> **INFORMATION GIVEN**:
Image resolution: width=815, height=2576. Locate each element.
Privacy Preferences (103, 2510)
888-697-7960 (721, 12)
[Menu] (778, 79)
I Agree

> **TASK REQUIREMENTS**:
Each entry needs to be written out again, exactly as given.

> **RESULT BELOW**:
Image resolution: width=815, height=2576. Locate each element.
Privacy Preferences (103, 2510)
888-697-7960 (721, 12)
[Menu] (778, 79)
I Agree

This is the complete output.